Toll the clarion bells, the G-Phone is here. This morning, T-Mobile unveiled the first Android platform-based phone. We’ll have a more indepth analysis shortly, but in the meantime some first impressions.

“iPhone with a keyboard” will certainly be flung around, and indeed much of the layout is nearly identical to that “other phone.” (N.B. There seems to be a kabosh on T-MObile employees referring to the iPhone by name: At one point in the press conference someone asked a question involving the iPhone and in his response, CTO Cole Brodeman would call it only “that phone previously mentioned.”) The menu is a neat series of icons; finger flicks move you up and down pages and through options. But that seems more a reflection upon Apple’s first-class understanding of usability. If the G1 copies the iPhone, it’s not lack of imagination at work as much as acknowledgment that little can best the iPhone’s design.

But it is the unflinching openness of the system that Android brings to the table, and here is where things get tricky. Google may want to spread the gospel of openness, but the telcos sticking this platform in their phones want cash money.

Listening to the executives talk is like an exercise in intergenerational mediation. They may have been trained to espouse upon the wonders of an open system–indeed, they may be using that as their main selling point–but ultimately, they’re not really getting it.

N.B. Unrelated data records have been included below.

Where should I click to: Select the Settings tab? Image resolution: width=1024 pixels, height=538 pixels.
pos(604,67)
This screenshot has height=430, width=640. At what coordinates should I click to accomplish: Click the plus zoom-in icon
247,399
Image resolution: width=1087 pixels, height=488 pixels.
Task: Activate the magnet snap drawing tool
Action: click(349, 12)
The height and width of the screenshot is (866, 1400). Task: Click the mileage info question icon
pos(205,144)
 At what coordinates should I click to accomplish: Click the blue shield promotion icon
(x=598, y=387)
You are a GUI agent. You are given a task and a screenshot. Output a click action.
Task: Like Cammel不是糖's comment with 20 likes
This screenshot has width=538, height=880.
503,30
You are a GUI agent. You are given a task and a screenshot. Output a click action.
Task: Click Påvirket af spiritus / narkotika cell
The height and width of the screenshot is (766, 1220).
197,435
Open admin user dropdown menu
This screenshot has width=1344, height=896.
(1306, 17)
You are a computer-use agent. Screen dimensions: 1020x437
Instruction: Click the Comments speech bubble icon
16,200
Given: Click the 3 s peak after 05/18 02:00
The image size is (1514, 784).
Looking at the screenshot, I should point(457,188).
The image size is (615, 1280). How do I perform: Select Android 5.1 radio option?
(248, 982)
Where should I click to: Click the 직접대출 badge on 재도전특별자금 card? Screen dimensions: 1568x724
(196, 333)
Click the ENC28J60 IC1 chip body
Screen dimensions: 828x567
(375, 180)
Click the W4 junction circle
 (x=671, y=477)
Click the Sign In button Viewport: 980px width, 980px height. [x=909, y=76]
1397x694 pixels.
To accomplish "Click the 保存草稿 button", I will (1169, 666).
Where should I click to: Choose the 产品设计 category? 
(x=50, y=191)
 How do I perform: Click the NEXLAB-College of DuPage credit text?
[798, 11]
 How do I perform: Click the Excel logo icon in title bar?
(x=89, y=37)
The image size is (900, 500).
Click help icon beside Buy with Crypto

The G1, for instance, is very much locked headset-to-system, And while it’s lovely that any developer can use Android to make any application, we can access them only by buying the T-Mobile cell (admittedly at a reasonable price); shelling out for the monthly T-Mobile bill (also reasonable); and filling up those corporate coffers.

Truthfully, I would not expect otherwise, they are in a business and businesses make money. But maybe it’s time to call a spade a spade. In other words, don’t piss on my shoes and tell me it’s the sky opening up with possibilities.